What is the fate of the sanctions against Russia?

The talks in Berlin will come just a day before European Union leaders gather for a regular summit meeting in Brussels at which Italy has reportedly insisted on a discussion about whether to loosen sanctions.

Ms. Merkel has indicated that if the Russian bombardment of Aleppo constituted a war crime, further sanctions against Moscow might be in order.

Foreign Minister Frank-Walter Steinmeier of Germany has voiced criticism of the Russian behavior, even as his party, the Social Democrats, strives to extend a hand to Moscow. That outreach attempts to recall the days of Willy Brandt, the former chancellor of West Germany, and his Ostpolitik, the tactics of which are said to strike a chord with voters as elections approach.

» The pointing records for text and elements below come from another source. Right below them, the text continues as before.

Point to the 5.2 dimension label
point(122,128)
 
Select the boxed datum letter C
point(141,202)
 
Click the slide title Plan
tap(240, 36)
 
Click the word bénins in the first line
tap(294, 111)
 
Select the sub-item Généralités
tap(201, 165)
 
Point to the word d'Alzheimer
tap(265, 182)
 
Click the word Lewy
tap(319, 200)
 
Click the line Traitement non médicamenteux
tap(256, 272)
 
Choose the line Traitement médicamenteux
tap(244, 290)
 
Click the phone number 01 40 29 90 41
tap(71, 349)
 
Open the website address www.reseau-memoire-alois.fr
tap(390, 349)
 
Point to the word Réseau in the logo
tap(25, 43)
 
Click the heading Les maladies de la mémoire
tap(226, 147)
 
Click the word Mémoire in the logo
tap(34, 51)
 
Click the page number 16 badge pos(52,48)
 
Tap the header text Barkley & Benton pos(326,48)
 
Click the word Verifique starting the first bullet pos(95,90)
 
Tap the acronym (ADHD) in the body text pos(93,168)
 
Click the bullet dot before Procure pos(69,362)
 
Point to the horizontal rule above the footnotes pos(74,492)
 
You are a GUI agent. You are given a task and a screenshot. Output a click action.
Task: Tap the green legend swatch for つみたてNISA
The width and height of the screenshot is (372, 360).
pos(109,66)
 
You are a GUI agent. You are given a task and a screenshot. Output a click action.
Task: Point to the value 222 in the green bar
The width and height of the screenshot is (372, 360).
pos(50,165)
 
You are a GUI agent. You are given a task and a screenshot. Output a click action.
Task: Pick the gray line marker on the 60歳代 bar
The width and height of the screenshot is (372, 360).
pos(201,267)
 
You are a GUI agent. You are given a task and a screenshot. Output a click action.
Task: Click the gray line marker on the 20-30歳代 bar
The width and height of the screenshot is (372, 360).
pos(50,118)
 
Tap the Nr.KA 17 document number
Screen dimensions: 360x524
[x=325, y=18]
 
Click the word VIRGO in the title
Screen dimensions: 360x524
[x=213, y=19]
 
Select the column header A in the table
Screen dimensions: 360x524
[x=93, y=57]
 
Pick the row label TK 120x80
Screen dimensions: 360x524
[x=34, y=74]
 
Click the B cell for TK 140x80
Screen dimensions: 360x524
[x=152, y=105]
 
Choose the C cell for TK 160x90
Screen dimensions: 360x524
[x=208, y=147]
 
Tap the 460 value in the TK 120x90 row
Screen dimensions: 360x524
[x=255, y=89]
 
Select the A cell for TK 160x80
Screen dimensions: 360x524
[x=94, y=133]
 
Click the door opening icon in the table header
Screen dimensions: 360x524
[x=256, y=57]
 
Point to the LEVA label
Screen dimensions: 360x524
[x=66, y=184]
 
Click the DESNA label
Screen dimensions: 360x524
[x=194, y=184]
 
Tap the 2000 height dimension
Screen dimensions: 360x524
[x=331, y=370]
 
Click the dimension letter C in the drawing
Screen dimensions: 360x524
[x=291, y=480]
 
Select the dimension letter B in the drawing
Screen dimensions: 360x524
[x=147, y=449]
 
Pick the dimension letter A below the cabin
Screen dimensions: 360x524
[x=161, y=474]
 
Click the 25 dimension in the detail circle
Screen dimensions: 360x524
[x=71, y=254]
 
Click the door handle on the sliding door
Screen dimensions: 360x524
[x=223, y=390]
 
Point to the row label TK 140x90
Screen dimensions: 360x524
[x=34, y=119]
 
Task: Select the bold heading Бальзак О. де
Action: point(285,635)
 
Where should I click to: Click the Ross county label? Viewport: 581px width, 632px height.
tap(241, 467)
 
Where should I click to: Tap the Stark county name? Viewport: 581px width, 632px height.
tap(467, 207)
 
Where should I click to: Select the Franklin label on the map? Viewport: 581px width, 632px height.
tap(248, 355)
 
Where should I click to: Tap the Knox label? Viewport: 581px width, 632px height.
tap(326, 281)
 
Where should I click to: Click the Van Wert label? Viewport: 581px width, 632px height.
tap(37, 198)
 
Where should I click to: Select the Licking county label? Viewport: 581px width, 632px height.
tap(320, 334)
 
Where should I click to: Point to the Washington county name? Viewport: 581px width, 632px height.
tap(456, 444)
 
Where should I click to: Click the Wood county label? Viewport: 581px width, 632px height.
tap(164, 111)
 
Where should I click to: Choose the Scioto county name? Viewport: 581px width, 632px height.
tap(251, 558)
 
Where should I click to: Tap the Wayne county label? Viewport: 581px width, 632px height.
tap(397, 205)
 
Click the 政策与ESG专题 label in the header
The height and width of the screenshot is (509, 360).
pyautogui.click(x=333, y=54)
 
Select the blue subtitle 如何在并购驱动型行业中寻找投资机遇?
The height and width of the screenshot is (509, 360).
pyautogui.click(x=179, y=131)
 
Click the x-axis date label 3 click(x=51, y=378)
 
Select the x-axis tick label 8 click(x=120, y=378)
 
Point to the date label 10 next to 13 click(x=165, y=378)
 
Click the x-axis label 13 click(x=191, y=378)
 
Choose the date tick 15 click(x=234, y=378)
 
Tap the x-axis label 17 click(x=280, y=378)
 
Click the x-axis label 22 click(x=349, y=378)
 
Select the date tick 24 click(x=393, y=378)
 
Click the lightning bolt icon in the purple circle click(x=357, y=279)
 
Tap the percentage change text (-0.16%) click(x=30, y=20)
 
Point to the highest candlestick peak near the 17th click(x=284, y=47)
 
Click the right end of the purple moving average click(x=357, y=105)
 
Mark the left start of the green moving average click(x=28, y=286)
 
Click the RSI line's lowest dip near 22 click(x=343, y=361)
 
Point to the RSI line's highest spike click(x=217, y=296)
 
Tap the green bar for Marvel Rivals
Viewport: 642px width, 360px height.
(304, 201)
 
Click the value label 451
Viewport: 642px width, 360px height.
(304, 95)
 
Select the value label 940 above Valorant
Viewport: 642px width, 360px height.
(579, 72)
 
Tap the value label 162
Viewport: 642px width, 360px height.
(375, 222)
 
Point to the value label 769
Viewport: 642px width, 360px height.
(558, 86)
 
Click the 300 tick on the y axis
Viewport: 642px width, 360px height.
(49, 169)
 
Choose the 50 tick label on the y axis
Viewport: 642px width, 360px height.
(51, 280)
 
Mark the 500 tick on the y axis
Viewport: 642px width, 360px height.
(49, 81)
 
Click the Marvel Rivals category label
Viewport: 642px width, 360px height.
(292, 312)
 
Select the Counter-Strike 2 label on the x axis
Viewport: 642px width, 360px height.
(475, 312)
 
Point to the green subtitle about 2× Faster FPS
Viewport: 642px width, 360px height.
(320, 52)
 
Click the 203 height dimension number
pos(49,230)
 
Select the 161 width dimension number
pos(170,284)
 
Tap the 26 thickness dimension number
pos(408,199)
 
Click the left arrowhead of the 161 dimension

Ms. Merkel cautioned on Tuesday that a breakthrough was unlikely. “No one should expect miracles from the meeting,” she said, noting also that Russia’s conduct had made matters worse. “The situation has become even more disastrous as far as humanitarian matters are concerned, and that is quite clearly because of Syrian and Russian air attacks on helpless people, hospitals, doctors,” she said.

On Monday, Ms. Merkel’s spokesman, Steffen Seibert, made clear that her government, made up of her conservatives and the Social Democrats, considered sanctions to be an option.